-- BEGIN EXTRACT PROVIDED --

The sense of measure and of equilibrium appears
throughout, because Scholasticism completes the
naturalism of Aristotle with the aid of the
idealism of Plato and St. Augustine. Thus it brings
together what is best in Greek philosophy, tempers
one element by another, and adapts the whole to the
mentality of the Western races.
The reader will easily recognize that this
moderation was to be found in the first doctrine of
which we treated, the theory of knowledge, which is
a combination of spiritualism and sensationalism.
The abstract idea is grasped in the sensation, and
the one completes the other. The moderate realism
of the Schoolmen is a via media between naive
realism and phenomenalism. Their theory of the
union of soul and body places man in an
intermediate position between the purely spiritual
and the purely material. The limitation of
actuality by potentiality and of form by matter
gives us a moderate or mitigated dynamism; for the
active or dynamic principle (form) expands into a
passive and a quantitative element (matter), and
thus we have a correction of the doctrine of pure
energy. We find the same moderation in Ethics, in
which intellectual happiness does not exclude the
reasonable satisfaction of the body, and duty is
harmonized with pleasure. The same appears in
social philosophy where the individual good is
harmonized with the well-being of the whole. In
logic deductive and inductive methods assist each
other and we could multiply similar examples. Its
sense of measure makes scholasticism an eminently
human philosophy.
Once can say that a sense of proportion in all
things is one of the characteristics of the
neo-Latin and Anglo-Celtic civilization of the
twelfth and thirteenth centuries, and that it is
one of the finest heritages which these centuries
have passed on to modern times.
There is another reason for the great spread of
thomism in the west, namely its doctrinal
cohesion.
B. Doctrinal
Coherence
Without doctrinal coherence, no philosophy could
be vigorous or satisfy the human mind which seeks
always for order and unity.
From this point of view, the difference which
exists between the Schoolmen and certain modern
philosophers is striking. Kant, for example,
introduces in his philosophy compartments separated
by tight walls. Science has nothing to do with
moral conduct; private conduct and external legal
relations are regulated by different principles. Or
again, a man like Taine does not concern himself
with the bearings of his theory of reality upon his
moral duties. Similarly, a great many of our
contemporaries split their lives into two parts --
just as the Greek sceptics declared that certainty
was impossible of attainment, in theory, and yet in
practice acted as if they possessed certainty. Many
men declare themselves unable to prove the
existence of God, and nevertheless regard his
existence as a postulate, necessary for action.
Nothing is more painful than these internal
disruptions, which lead one to say that what is
true and valuable in one context ceases to be so in
another. And nothing is more opposed to the spirit
of Thomism. Here we are face to face with a system
or a doctrinal whole, in which everything is
necessary for the rest. Truth, for Thomas, cannot
contradict truth; and a doctrine, once established
in one department, has validity in all others.
We have met in the course of this small work
several instances of this coherence. Logic is
closely bound to the psychological thesis of
abstraction. Solutions of social problems rest upon
the value of the personality. The theories of
actuality and potentiality, of causality and of
teleology, of essence and existence saturate the
whole system. Everywhere we detect the metaphysics,
which sustains all [1].

-- END EXTRACT PROVIDED --

• [THE TASKS]
1. In the passage on Scholasticism, what does it say the moderate realism of the Schoolmen is a middle way between?
2. Pick up the passage on Scholasticism and Thomism where it stops and keep writing it.

-- BEGIN SUPPLIED MATERIAL --

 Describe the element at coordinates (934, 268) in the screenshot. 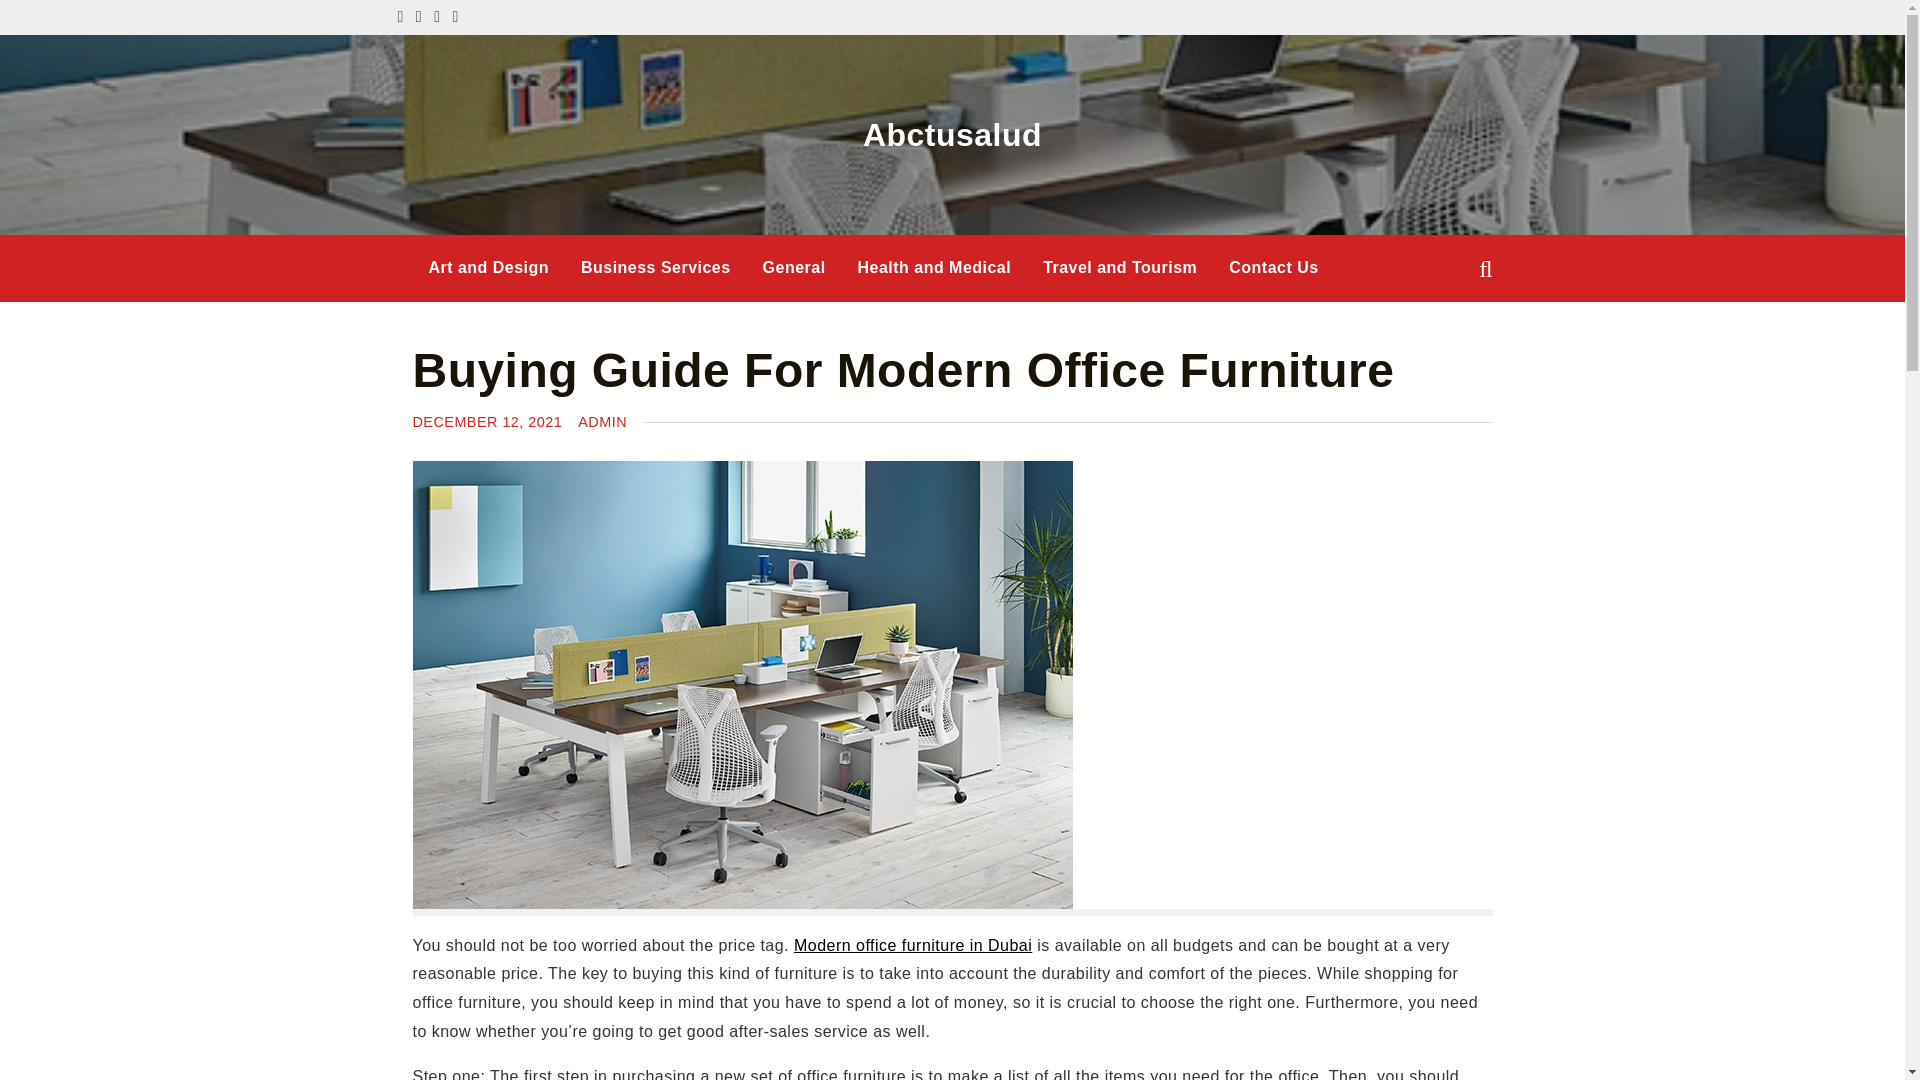

I see `Health and Medical` at that location.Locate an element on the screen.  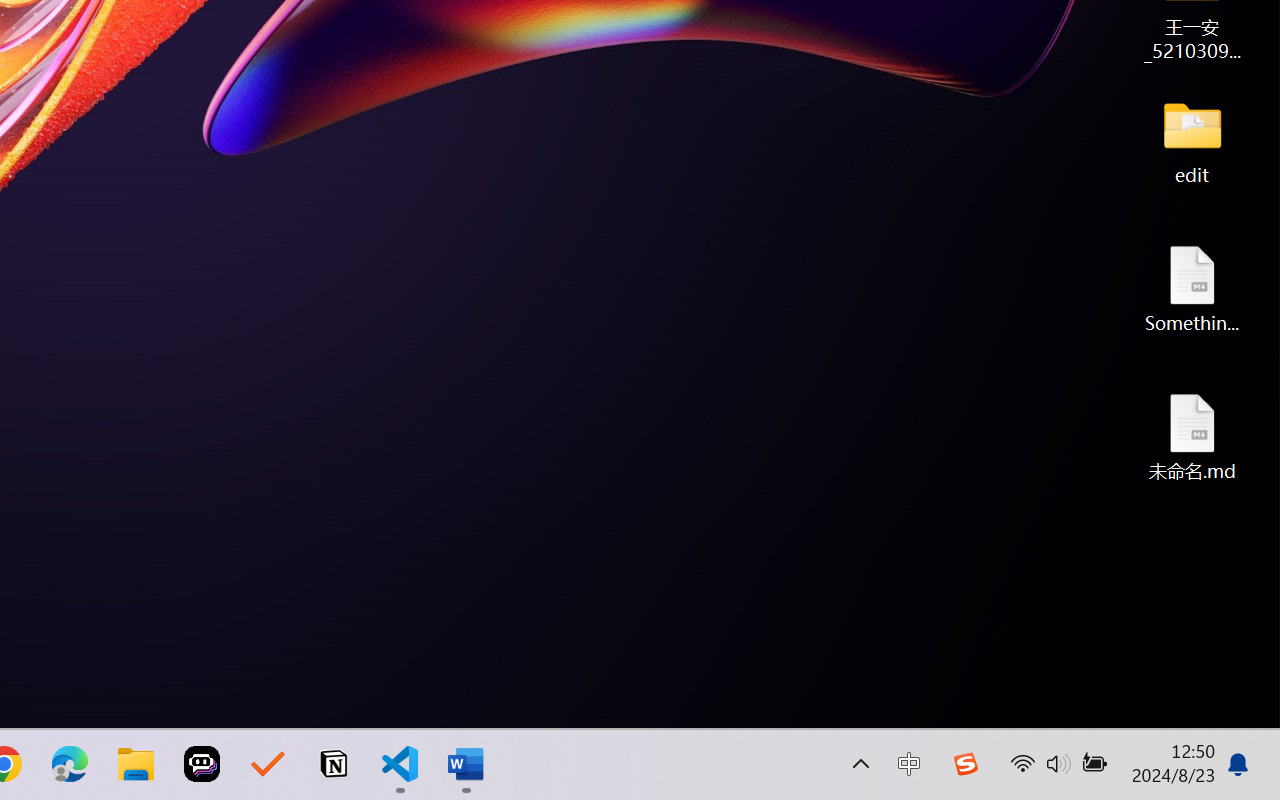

-- END SUPPLIED MATERIAL --

• [PER-TASK ANSWERS]
1. Naive realism and phenomenalism.

2.
Among the doctrines on which systematic
coherence depends, there are three which are of
fundamental importance. They resemble the pointed
form which is found everywhere, in every corner and
feature of a Gothic cathedral. We refer to the
intellectualism of the Schoolmen, to their emphasis
of the value of human personality, and to the
central place of God.
This intellectualism, of which Thomas Aquinas
and Duns Scotus are the chief representatives,
proclaims the supremacy of reason. To know is the
noblest of the activities of a conscious being, --
whether it be God, a limited spirit like an angel,
or man. We apprehend reality by means of
abstractions; and though such a mode of knowing is
poor and restricted, nevertheless it is man's
privilege, and raises him above the mere animal
kingdom. If one looks back over the preceding
essays, he will find that the theory of abstract
concepts extends throughout thomistic philosophy.
If the abstract character of concepts were denied
the process of judgment would become inexplicable;
the possibility of science or general laws would be
cut off; human liberty would become an illusion;
moral ideals which rest upon the knowledge and love
of God would vanish from life; even social life
would change its character, for the entire system
of Government is necessary only as a means to moral
happiness.
The second fundamental doctrine is the value of
personality. It declares each man to be an
autonomous being, possessing his own body and his
own soul, an agent with his own intelligence, will,
and powers of action. Substantial or natural
equality of men, the right to individual happiness,
the protection of the person from the state, the
mission of the state with reference to the
individual, personal survival, -- all are
applications of the individualism which we wish to
emphasize. Thomas has a profound aversion for
anything resembling sacrifice of personal dignity
and self-reliance. Man is no exception to the
general metaphysical rule that only individual
substances exist or can exist; and God Himself, who
created the world, is an Individual.
Finally, is it necessary to remark that God is
found everywhere in the system? All the doctrines
converge towards Him, as the radii of a circle
converge towards the center. The God which Aquinas
describes is not a deus ex machina, a pure
product of reason, a metaphysical storehouse for
Platonic Ideas. He is Infinite Life, and it is the
divine life which gives a meaning to human life.
For, God presents himself to man as the sole object
worthy of his knowledge and love. An immutable and
eternal relation exists between God and human
nature (lex aeterna): and man, in
recognizing the bonds which attach him to God,
knows by this very act in what way he must direct
his conduct to reach God. Family life, cooperation
of the individuals in the social group, natural
religion are means which aid the ascent of the
human soul toward the Infinite. For the
philosophers of the thirteenth century life is
worth living, and all humanity moves forward toward
happiness.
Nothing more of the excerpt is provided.